● Action item: Please transcribe the lines below exactly, and leave every image behind.

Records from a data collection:

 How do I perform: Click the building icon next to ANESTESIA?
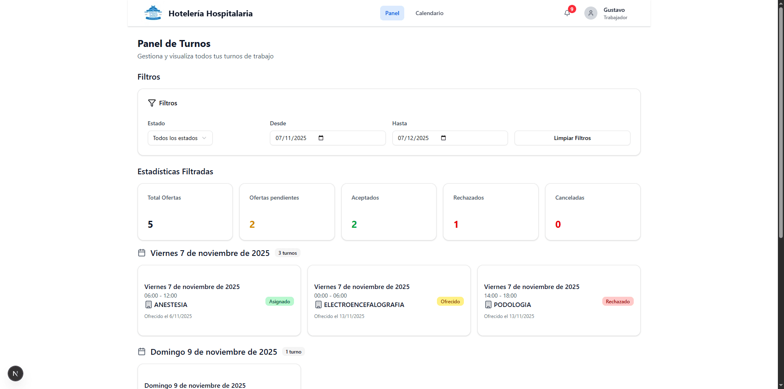148,305
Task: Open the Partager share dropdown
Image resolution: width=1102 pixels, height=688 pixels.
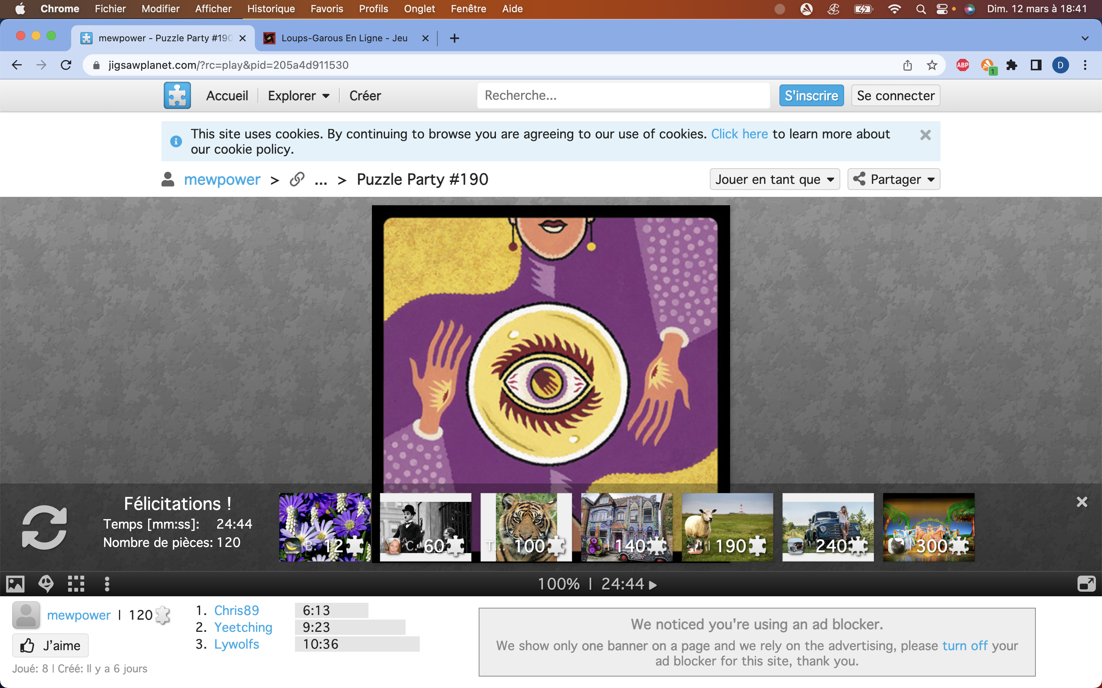Action: pyautogui.click(x=893, y=179)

● Reply to the exercise:
 How do I perform: Click the building icon next to ANESTESIA?
148,305
Task: Open the Partager share dropdown
Image resolution: width=1102 pixels, height=688 pixels.
Action: pyautogui.click(x=893, y=179)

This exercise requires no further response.